▶ [DATA SUPPLIED]:
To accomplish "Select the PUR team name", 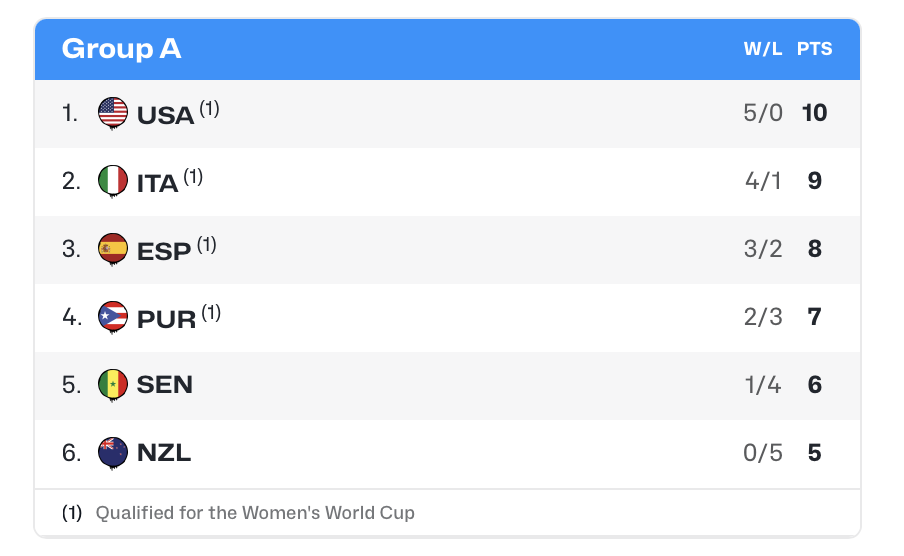I will coord(166,319).
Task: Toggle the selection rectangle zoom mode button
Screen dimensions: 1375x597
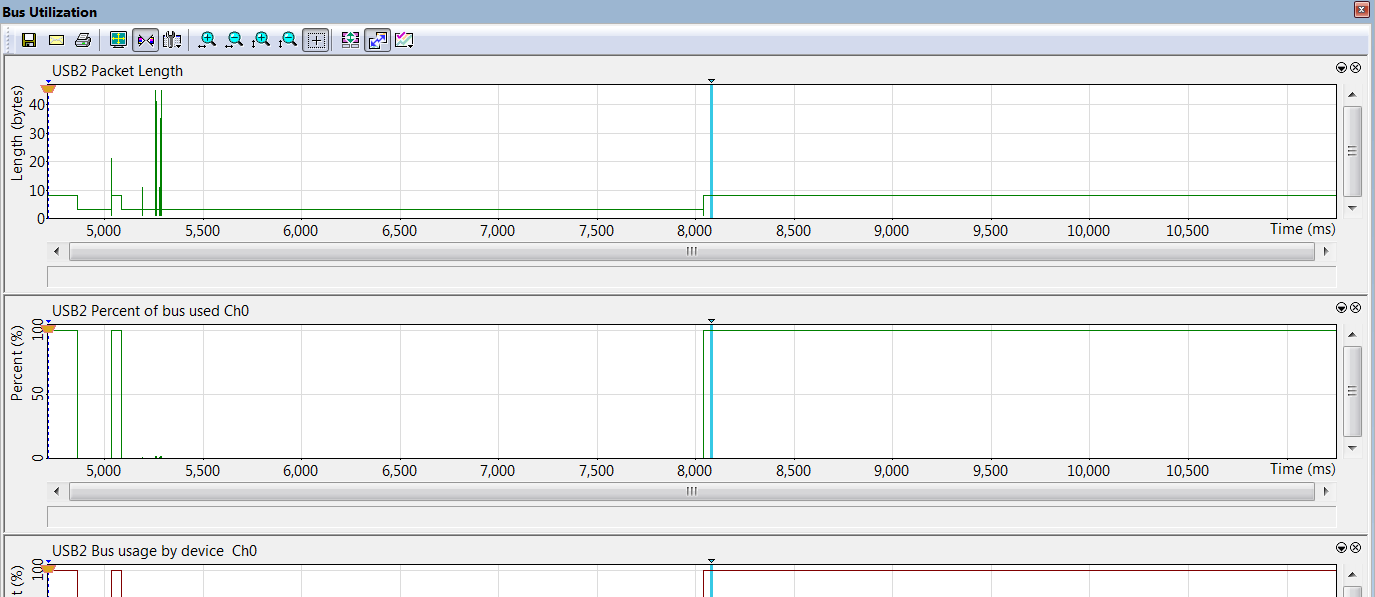Action: (x=315, y=40)
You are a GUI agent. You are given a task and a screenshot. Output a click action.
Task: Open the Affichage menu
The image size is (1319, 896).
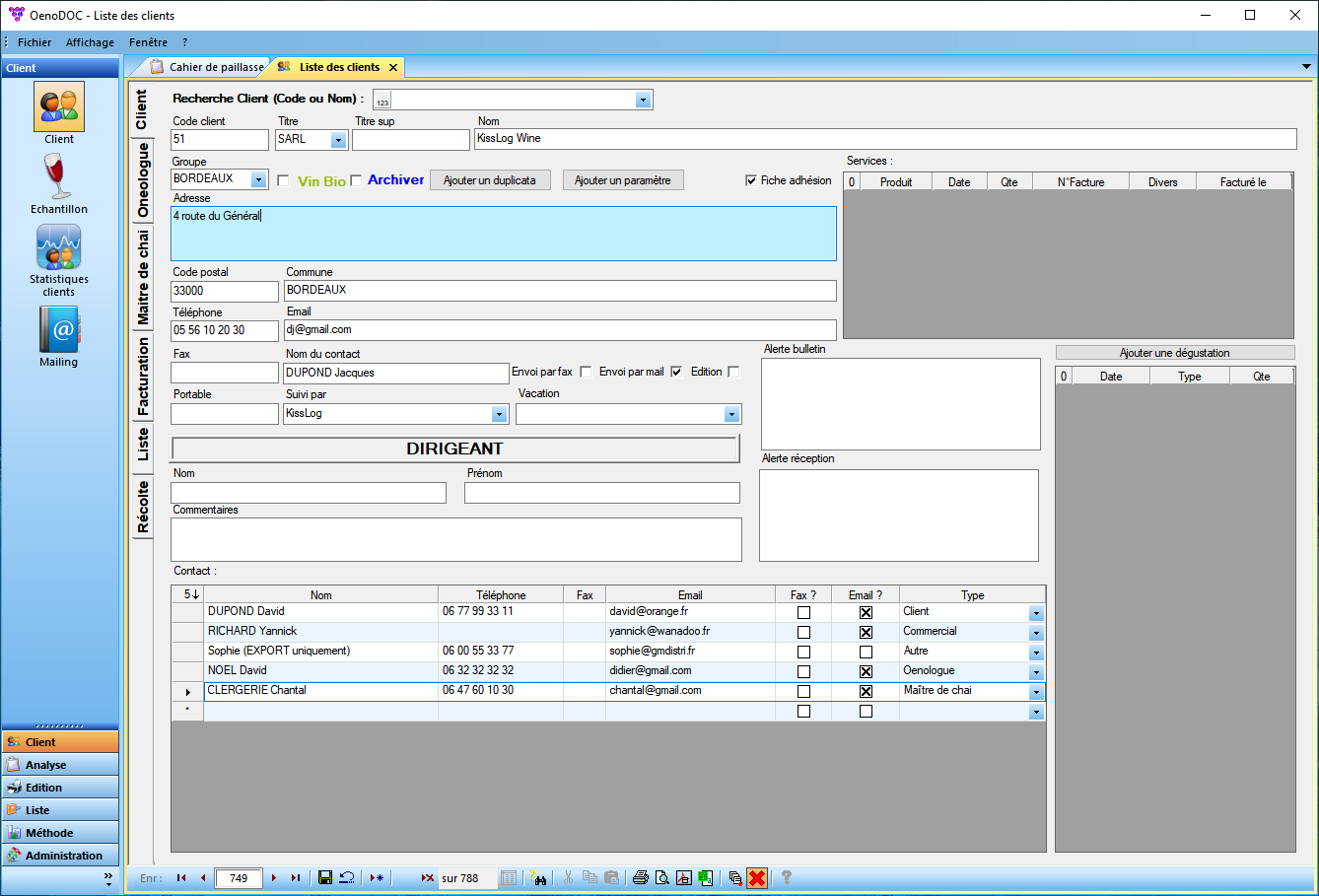click(90, 42)
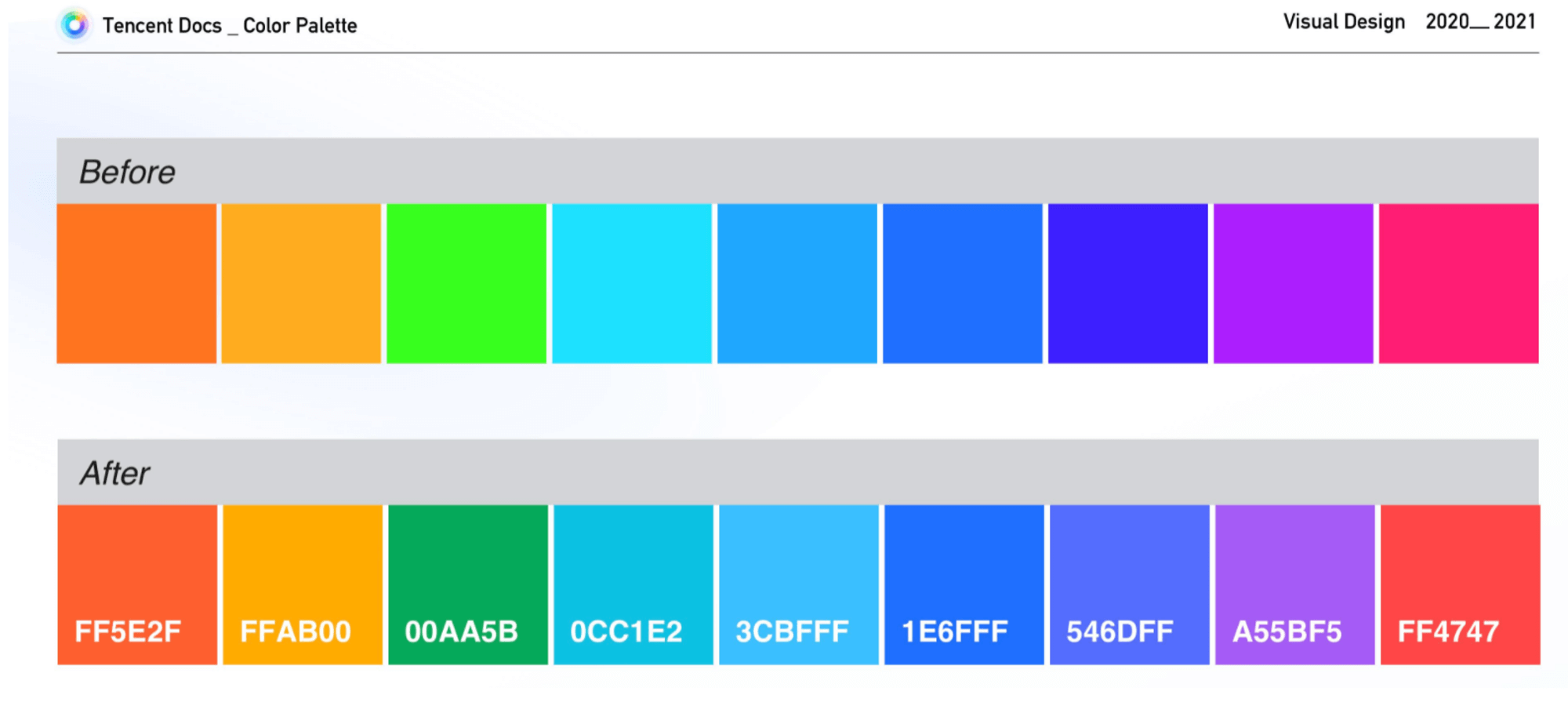Click the Tencent Docs _ Color Palette title

230,26
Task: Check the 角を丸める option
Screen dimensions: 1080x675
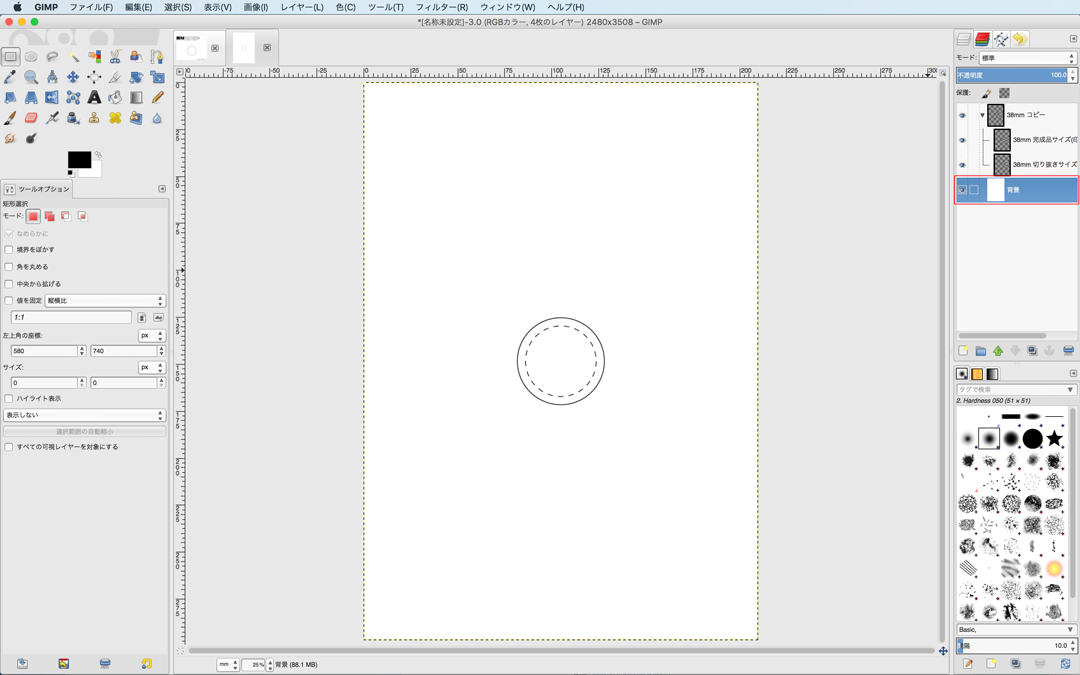Action: 9,267
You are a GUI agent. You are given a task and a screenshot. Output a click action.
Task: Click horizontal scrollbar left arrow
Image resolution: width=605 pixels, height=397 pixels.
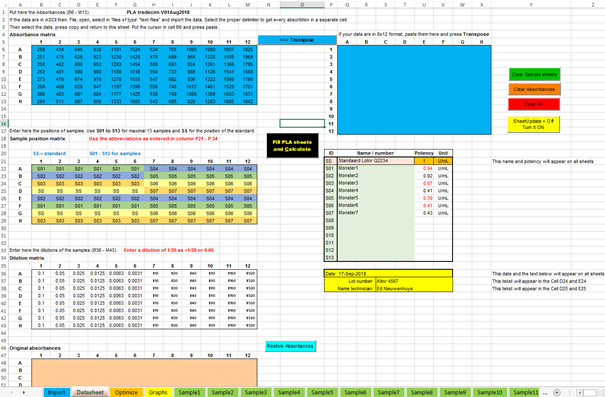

▶ [TASK GOAL]:
Beginning with the line that holds "Task: Check the 角を丸める option" and continuing to the end of the entries above, set down each line exactly, both ends included; include no pictures.

▶ [EXERCISE OUTPUT]:
Task: Check the 角を丸める option
Screen dimensions: 1080x675
Action: 9,267
You are a GUI agent. You are given a task and a screenshot. Output a click action.
Task: Click horizontal scrollbar left arrow
Image resolution: width=605 pixels, height=397 pixels.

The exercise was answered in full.